生活保護減額違法判決、再改定し追加支給へ〈厚労省専門委〉
2025年11月22日 福祉新聞編集部
生活保護費の2013~15年の引き下げを違法とした最高裁判決への対応について、厚生労働省は17日、専門委員会(委員長=岩村正彦東京大名誉教授)に報告書案を示し、大筋で了承された。13年にさかのぼり、生活保護基準を引き下げる。その上で、違法とされた基準との差額を追加支給する。
13年の改定前の基準に戻すだけでは追加支給が手厚くなると判断した。再改定によって、追加支給額を抑える考えだ。
二重基準に容認と異論
原告に限って再改定しない案も併記したが、その場合、原告とそれ以外の受給者で異なる基準を適用することになる。

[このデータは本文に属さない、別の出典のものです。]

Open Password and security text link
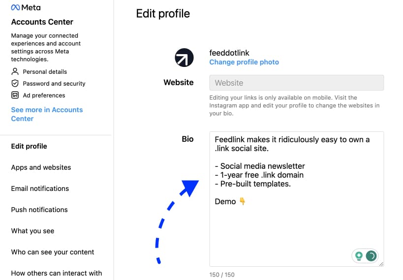Viewport: 403px width, 280px height. 54,84
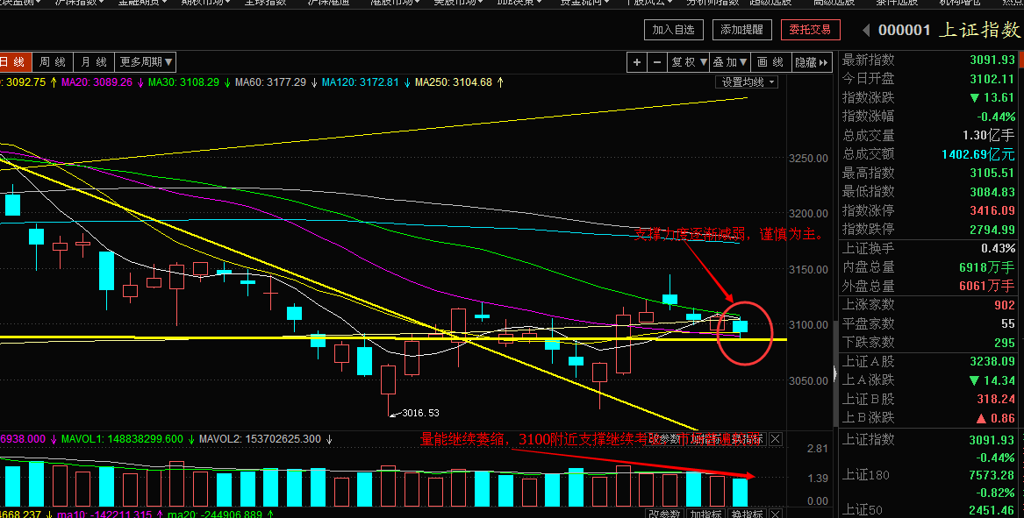The width and height of the screenshot is (1024, 518).
Task: Click 加入自选 add to watchlist button
Action: [x=674, y=30]
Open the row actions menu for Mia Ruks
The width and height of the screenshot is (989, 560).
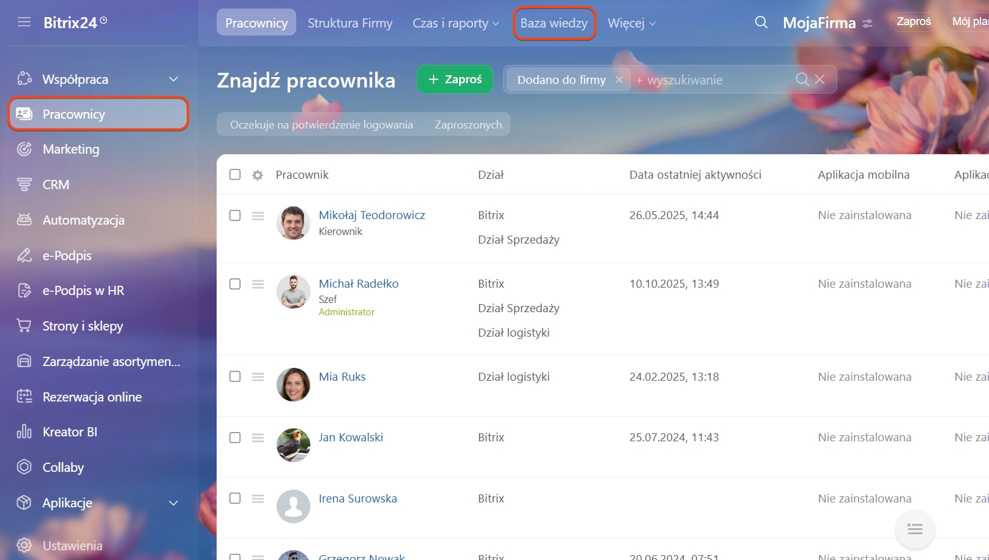(258, 377)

委員の間では二つの基準を設けるのも、やむを得ないという容認論と反対論があった。厚労省は統一見解を導くことを断念し、18日に報告書を公表。結論は政治判断に委ねた。
原告側「紛争再燃」
13年改定前の基準に戻し、すべての受給者に差額を満額支払うよう求めてきた原告側は反発を強める。
弁護団は17日、「蒸し返しの再減額改定は断じて容認しない。かかる対応策が選択された場合、紛争の再燃は必至で、早期の全面解決が遠のく」とする声明を発表した。
2・49%を軸に減額
今年6月の最高裁判決は、13年当時の生活保護の基準改定について、物価の下落率(4・78%)を基にした「デフレ調整」を特に問題視し、違法と判断。処分の取り消しを命じたが、国家賠償請求は認めなかった。

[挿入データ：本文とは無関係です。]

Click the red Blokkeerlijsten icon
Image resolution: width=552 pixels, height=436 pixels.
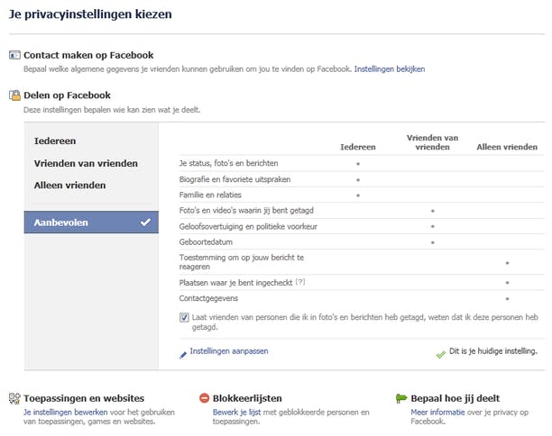[x=205, y=397]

今回の専門委員会はデフレ調整に代わる方法を採用。一般低所得世帯の消費水準との比較から、基準を2・49~4・78%引き下げることが必要だとした。
再改定した場合の追加支給の対象となる人の範囲については、すでに保護が廃止された人や外国人も対象になると明記した。死亡した人は対象外とした。
厚労相が首長と協議「負担かけ心苦しい」
最高裁判決をめぐり、高市早苗首相は国会答弁でおわびを表明したが、厚労省は敗訴とは認めていない。
今回の専門委員会では、「差し戻し判決だ」とする意見もあり、13年からの引き下げを正しくやり直す機会を得たというのが厚労省のスタンスだ。
そのやり直しに伴う追加支給の総額は数千億円に上る見込みで、異例の支給事務を担う自治体の負担も計り知れない。18日夜、上野賢一郎厚労大臣は今後の対応をめぐり全国知事会など地方団体の代表者5人と協議した。
上野大臣は「負担をかけることになり、心苦しい」と述べたが、自治体側からは「本市の追加支給の対象は約15万1000世帯で、膨大な事務になる」(大阪市)といった見通しや、事務負担の軽減、財政措置を求める意見が相次いだ。
事務が煩雑になるのを避ける観点から、「特別救済法を制定してはどうか」(東大阪市)という提案もあったが、厚労省はかえって混乱を来す恐れがあるとして、立法する考えはないと回答した。